Cak Nun, pernah menulis bahwa kriteria pemimpin itu sama dengan kriteria jadi Suami, yaitu Pertama Manusia dan Kedua adalah jantan, baru ketiga, keempat dan seterusnya. Jadi syarat jadi presiden, Gubernur, Wali Kota/Bupati sampai kepala Rumah Tangga yang pertama harusnya adalah Manusia. Sebab ratusan rakyat dimuka bumi ini sengsara, hanya gara-gara pemimpin berlaku tidak sebagaimana manusia, padahal kita semua sudah sepakat bahwa Ia manusia. Tapi tingkah lakunya menyerupai binatang. Bukanlah Alloh juga pernah mengingatkan kepada kita bahwa akan menjadikan manusia itu „Asfalassafilin“ serendah-rendahnya makhluqNya.
Kemudian syarat yang kedua adalah Jantan, artinya jantan dalam mekanisme politik, tidak dalam arti pergumulan diranjang. Betapa banyak laki-laki yang ternyata betina, yang berlaku tidak fair, curang, culas dan sebagainya. Seperti bahasa kiasan Orang yang jujur dan berani biasa diistilahkan Jantan sedang yang pengecut disebut betina. (maaf wanita jangan sewot dulu...). Jadi yang dimaksud pemimpin harus laki-laki bukan dalam pengertian fisik, tetapi dalam pengertian kepribadian. Bisa saja ada laki-laki betina dan perempuan jantan.

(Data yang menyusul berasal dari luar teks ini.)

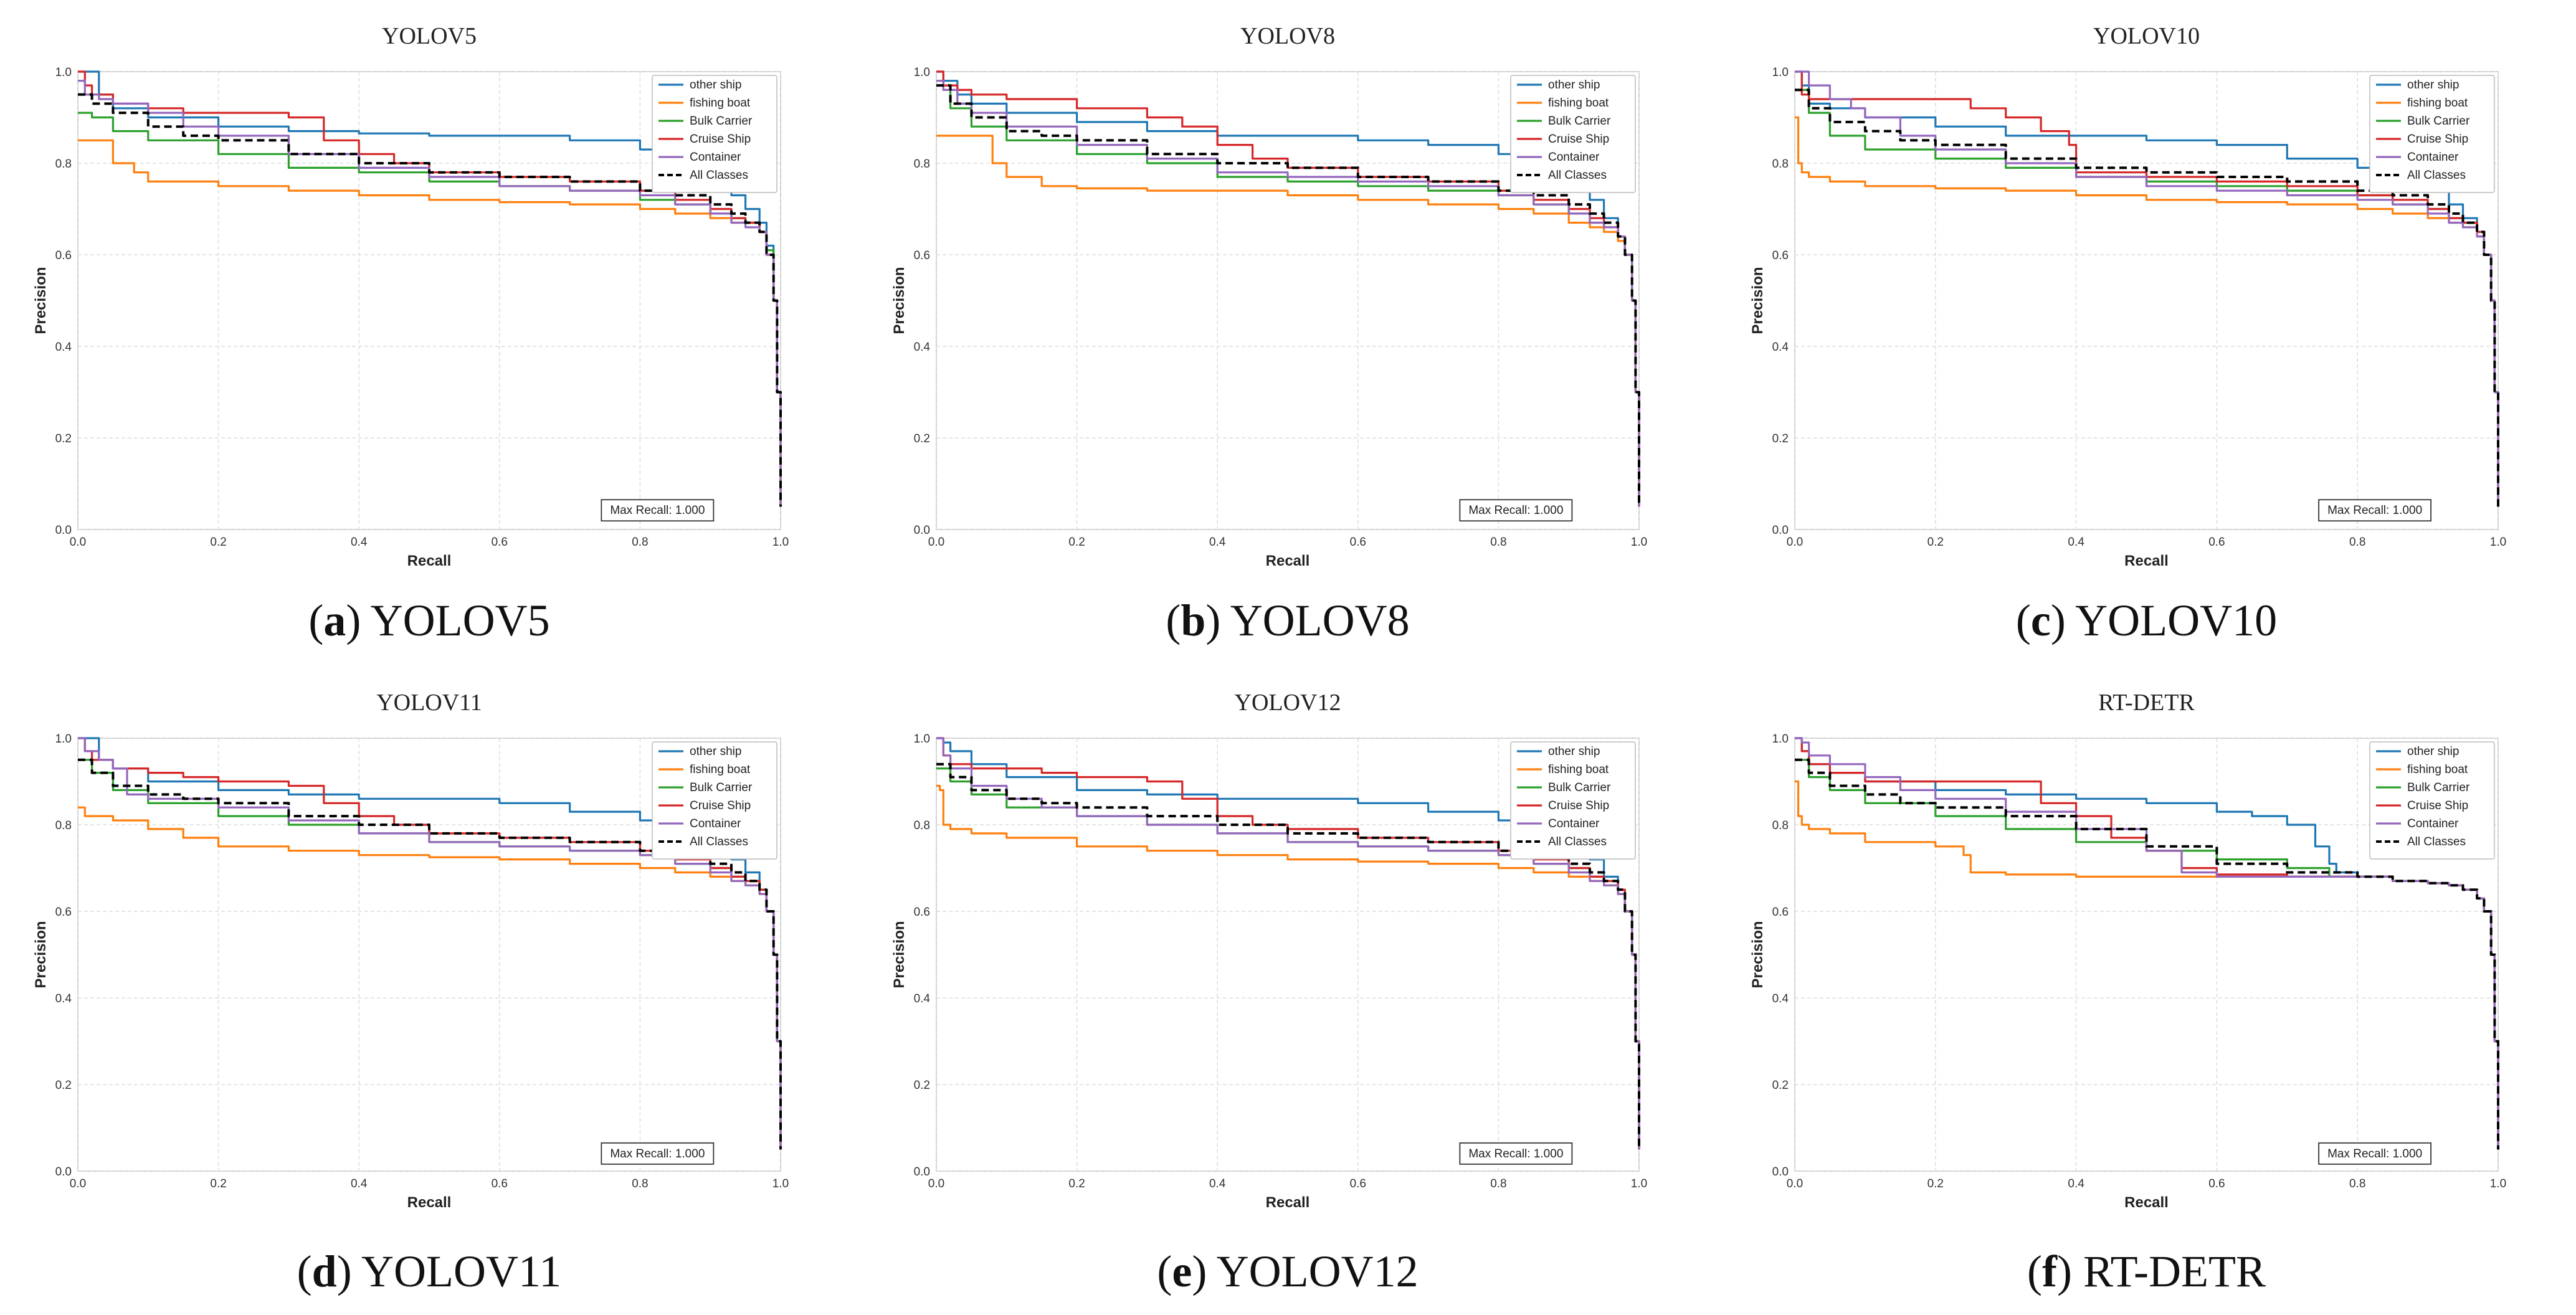 Image resolution: width=2576 pixels, height=1315 pixels. Describe the element at coordinates (2176, 620) in the screenshot. I see `caption-text: YOLOV10` at that location.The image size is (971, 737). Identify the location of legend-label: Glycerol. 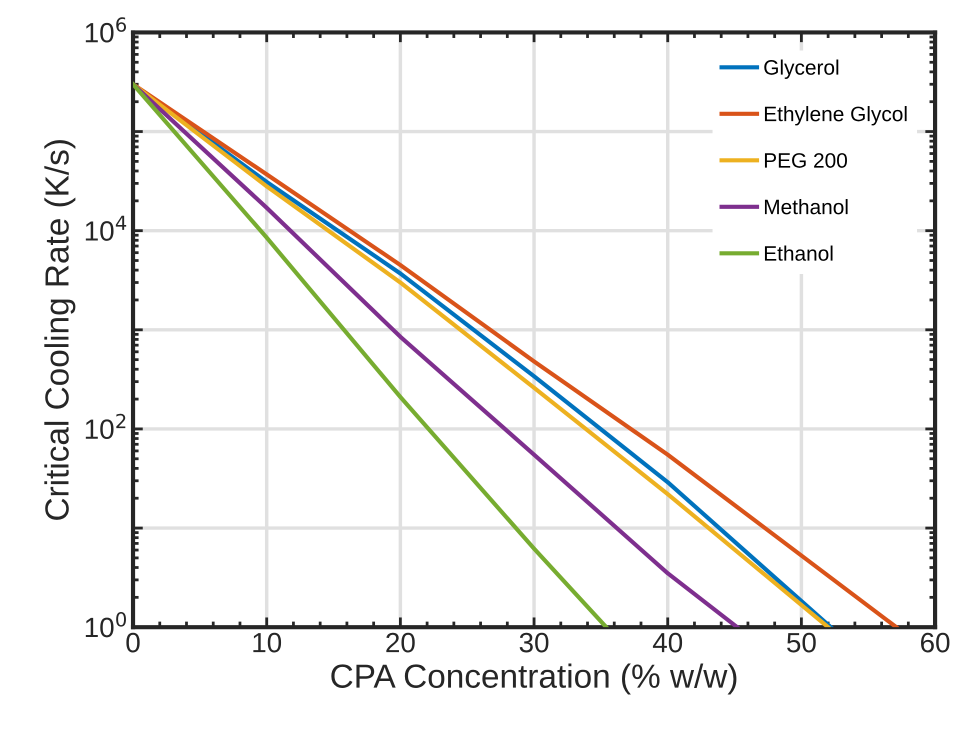
(801, 70).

Kiai saya dulu pernah pesan kepada santrinya „ Wahai santriku... ! Jika kamu nanti menjadi Pemimpin men Tauzi (distribusi, pemerataan) lah secara adil nikmat Alloh dan izhar (mentransparansikan) lah kebijakan yang menyangkut maslahatul ummah, kesejahteraan umat. Dan jika kamu jadi Rakyat biasa, Arifi lah kehidupan dengan transendensi yang kental, membentuk diri menjadi manusia yang mukmin tangguh.“
Nabi Sulaiman adalah Raja, walaupun beliau hanya putra Dawud yang notaben prajurit biasa dibawah komandan Thalut, waktu itu tidak pernah gemendul. Terhadap yang kecil, seperti semut beliau sama sekali tidak mempunyai sifat Gumede. Bahkan dengan makhluq yang seatap golongan jin, manusia dan satwa. Beliau memohon kepada Alloh agar diberi kemampuan dan kemauan untuk melalukan distribusi yang adil dan kontribusi sepadan dengan nikmat yang beliau terima dariNya. Yang diucapkan pertama kali adalah Alhamdulillah, segala puji bagi Alloh dalam artian yang sebenarnya bukan hanya dimulut saja.